* begin GIVEN DATA *
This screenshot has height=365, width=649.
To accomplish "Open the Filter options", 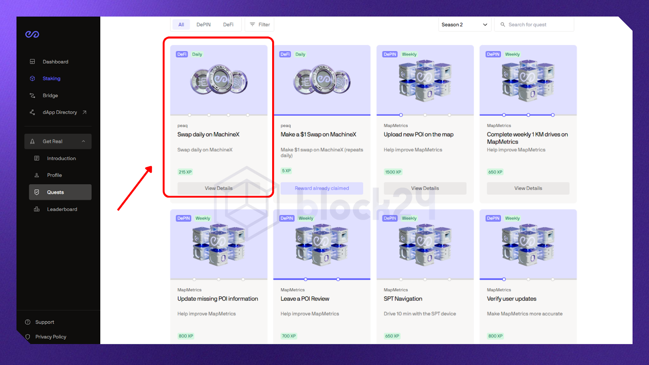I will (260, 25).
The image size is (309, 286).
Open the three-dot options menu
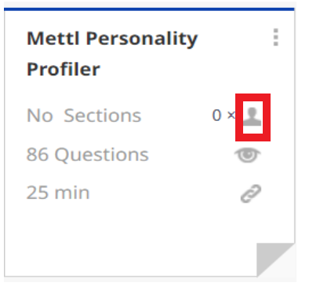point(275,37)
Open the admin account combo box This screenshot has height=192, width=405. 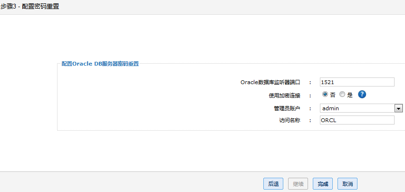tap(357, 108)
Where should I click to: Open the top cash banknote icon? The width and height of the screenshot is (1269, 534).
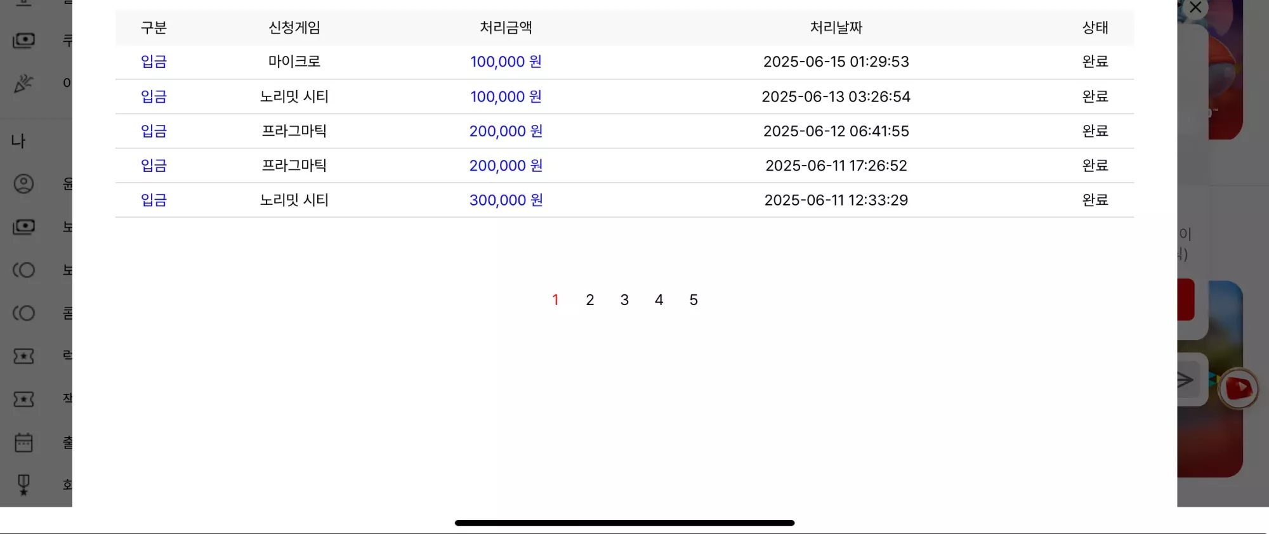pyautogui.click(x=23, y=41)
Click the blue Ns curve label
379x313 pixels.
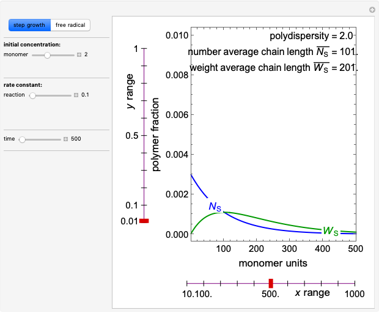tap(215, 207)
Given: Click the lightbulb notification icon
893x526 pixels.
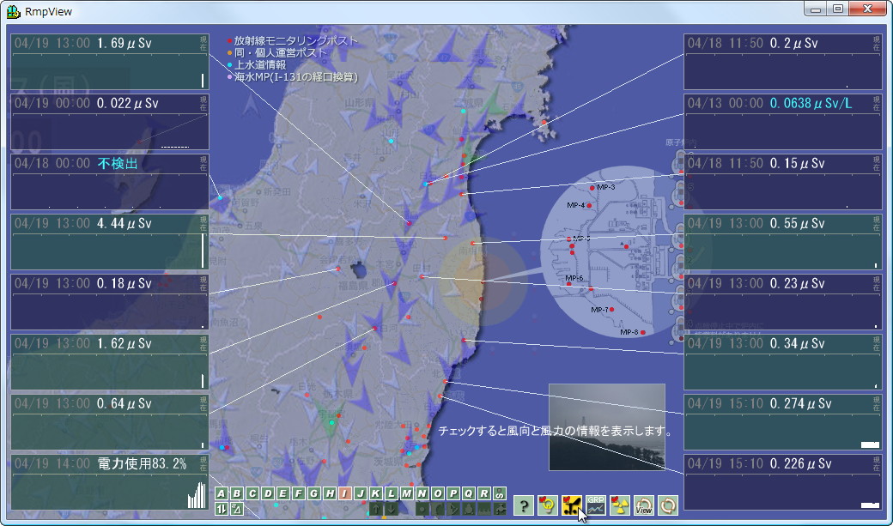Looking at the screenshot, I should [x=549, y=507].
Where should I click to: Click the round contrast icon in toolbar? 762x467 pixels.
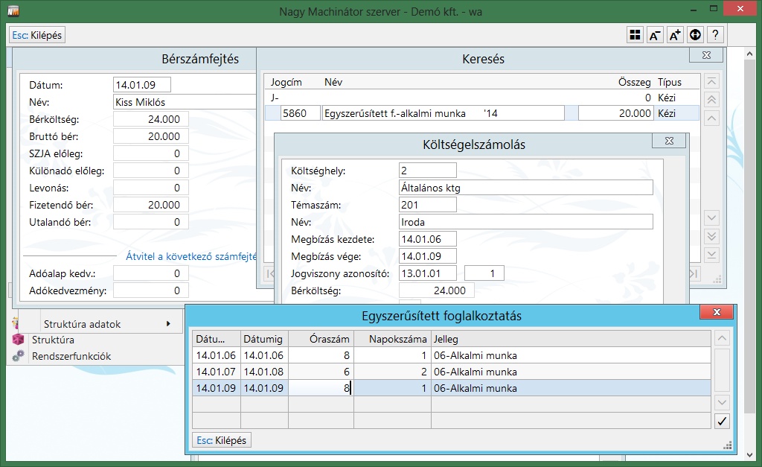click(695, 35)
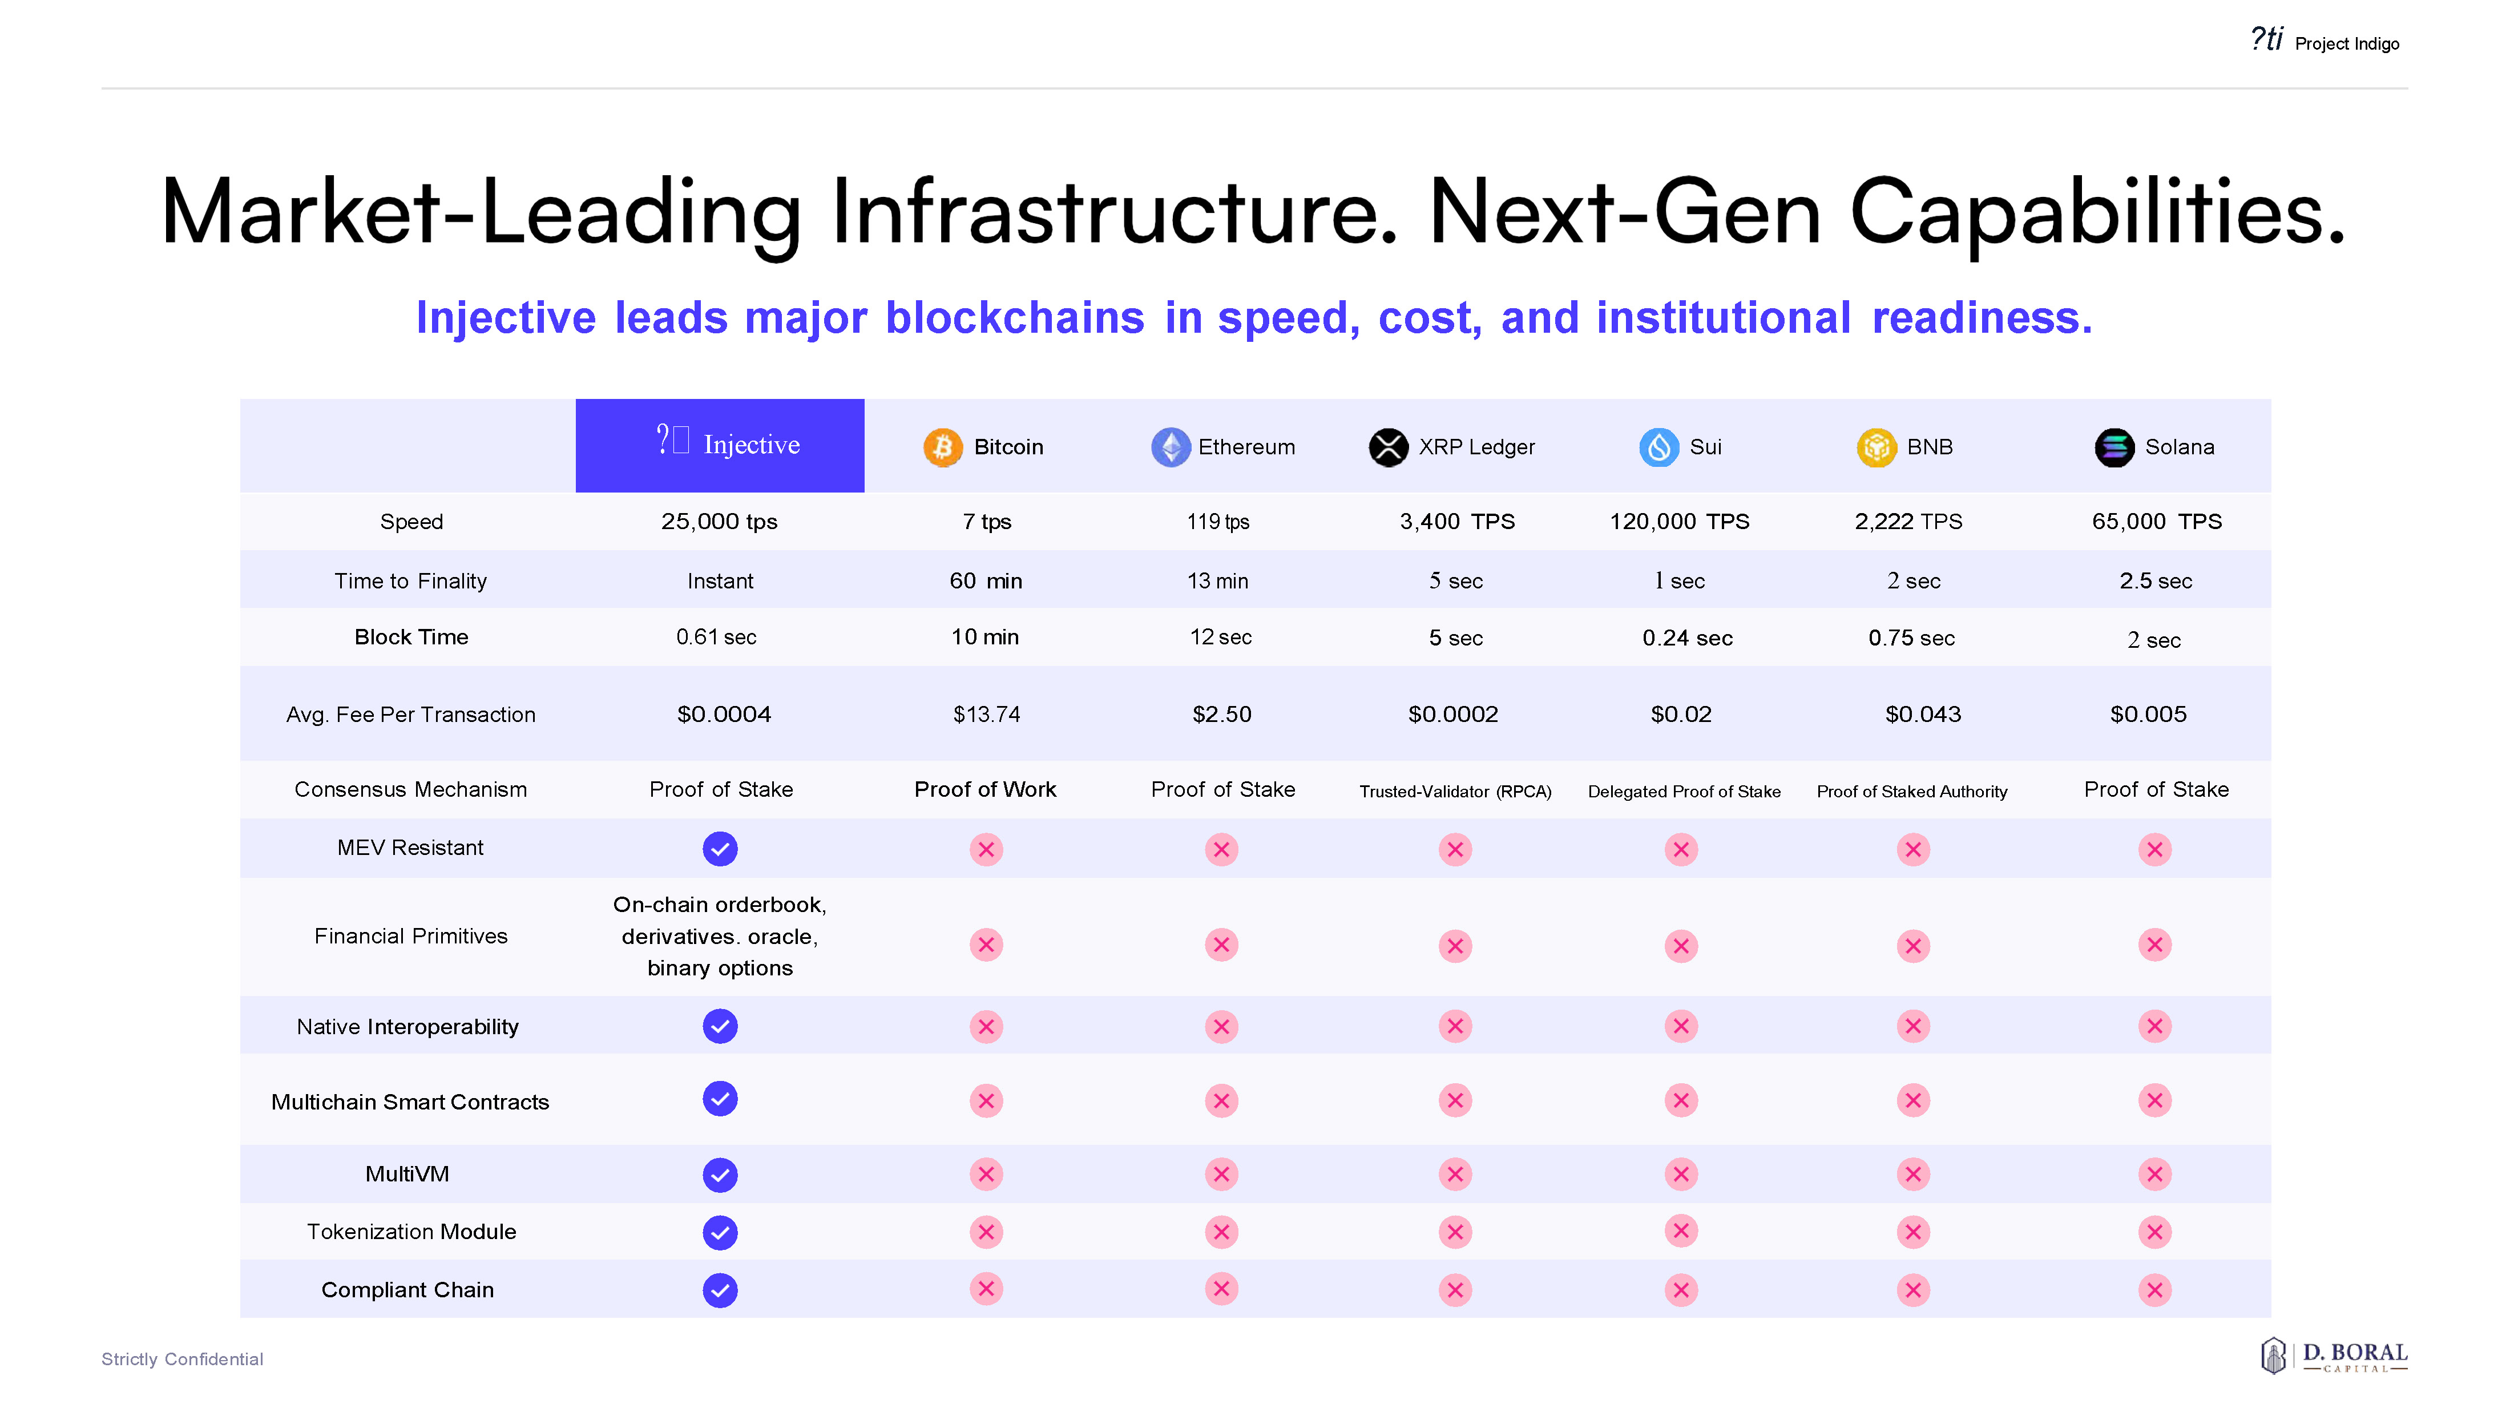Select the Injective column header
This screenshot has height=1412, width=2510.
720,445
* end GIVEN DATA *
* PROBLEM STATEMENT: Count the lines of the entries above that contain the word "Where", and reply with only that number.

* ANSWER: 2